Cancer drug therapies are only effective in a small proportion of patients. To make things worse, our ability to identify these responsive patients before administering a treatment is generally very limited. The recent arrival of large-scale pharmacogenomic data sets, which measure the sensitivity of molecularly profiled cancer cell lines to a panel of drugs, has boosted research on the discovery of drug sensitivity markers. However, no systematic comparison of widely-used single-gene markers with multi-gene machine-learning markers exploiting genomic data has been so far conducted. We therefore assessed the performance offered by these two types of models in discriminating between sensitive and resistant cell lines to a given drug. This was carried out for each of 127 considered drugs using genomic data characterising the cell lines. We found that the proportion of cell lines predicted to be sensitive that are actually sensitive (precision) varies strongly with the drug and type of model used. Furthermore, the proportion of sensitive cell lines that are correctly predicted as sensitive (recall) of the best single-gene marker was lower than that of the multi-gene marker in 118 of the 127 tested drugs.

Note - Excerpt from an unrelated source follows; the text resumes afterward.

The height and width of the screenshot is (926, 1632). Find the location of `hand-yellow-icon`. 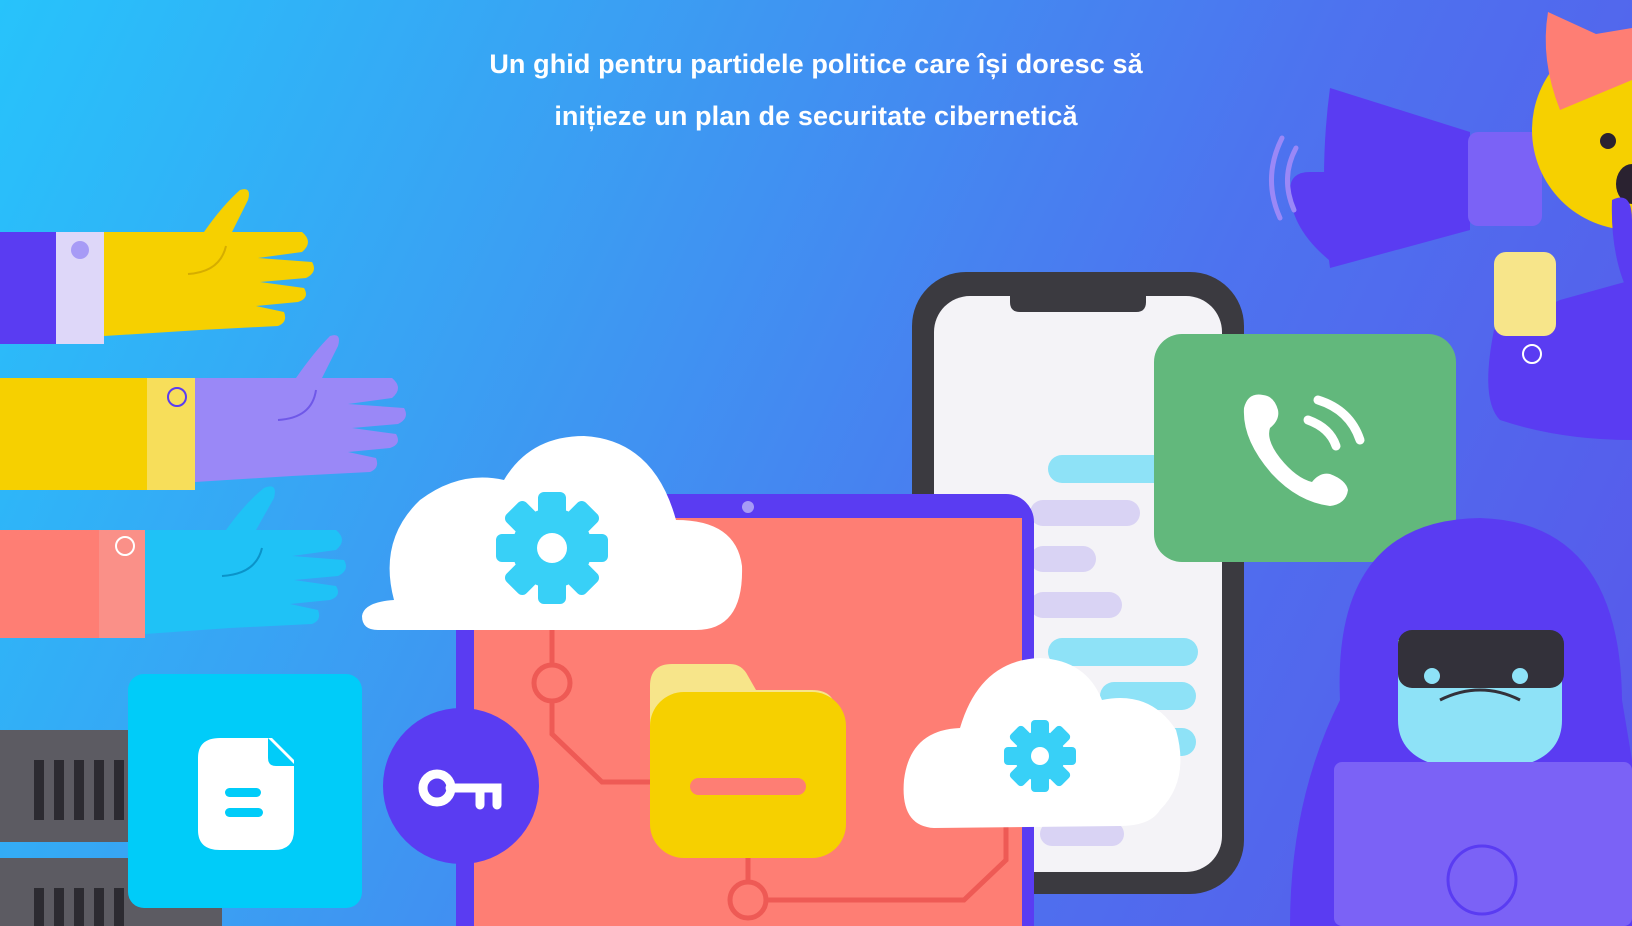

We conclude that single-gene markers are only able to identify those drug-sensitive cell lines with the considered actionable mutation, unlike multi-gene markers that can in principle combine multiple gene mutations to identify additional sensitive cell lines. We also found that cell line sensitivities to some drugs (e.g. Temsirolimus, 17-AAG or Methotrexate) are better predicted by these machine-learning models.